__Selected extract__:
★ ★ ★ ★ ★

2. Mitt Romney kept a “low profile in 2009.” Huh? He endorsed winning candidates across the country, including the election of two high profile Republicans in New Jersey and Virginia and he has written well received Op-Eds in respected newspapers at regular intervals.
The bottom line is simply this. Mitt Romney continues to be the candidate that the Left and their sycophants in the Dinosaur Media fear the most. Don’t buy the Dem talking points that it’s Palin that they fear most. Katie Couric and Charlie Gibson destroyed Palin by asking her simple questions in televised interviews. Can you picture her at the podium debating Obama on the details of rebuilding the American economy, or the minutiae of the Health Care bill? Or try to picture her debating venture capitalist Mitt Romney during the 2012 primary. To a growing body of party activists, the candidate that they are looking at to restore their viability is Mitt Romney.
~~John Cronin~~
Question No. 7: Will Sarah Palin go back to Alaska and tackle its thorny problems as governor or pursue a career as a national media figure? Answer: All too obvious. Palin resigned as governor in midsummer and mounted a national tour as co-author of a tell-and-tease autobiography trashing the campaign staff of her ticketmate John McCain. We expect to see a lot of her on TV and in the blogosphere in months to come. And she will campaign for other Republicans around the country in 2010. But don’t bank on her being in Iowa and New Hampshire in 2011. She will flirt with another national campaign, but the downside of a poor showing would be too steep. She will opt for the spotlight but not the hot seat.

★ ★ ★ ★ ★

Can you revise the political commentary, beginning at the words "The bottom line" and stopping after "is Mitt Romney.", with "lectern" put in place of "podium"? You won't need the data.

__Provided material__:
★ ★ ★ ★ ★

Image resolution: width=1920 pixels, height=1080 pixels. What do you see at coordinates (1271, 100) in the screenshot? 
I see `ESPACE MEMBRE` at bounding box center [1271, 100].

★ ★ ★ ★ ★

__Correct result__:
The bottom line is simply this. Mitt Romney continues to be the candidate that the Left and their sycophants in the Dinosaur Media fear the most. Don’t buy the Dem talking points that it’s Palin that they fear most. Katie Couric and Charlie Gibson destroyed Palin by asking her simple questions in televised interviews. Can you picture her at the lectern debating Obama on the details of rebuilding the American economy, or the minutiae of the Health Care bill? Or try to picture her debating venture capitalist Mitt Romney during the 2012 primary. To a growing body of party activists, the candidate that they are looking at to restore their viability is Mitt Romney.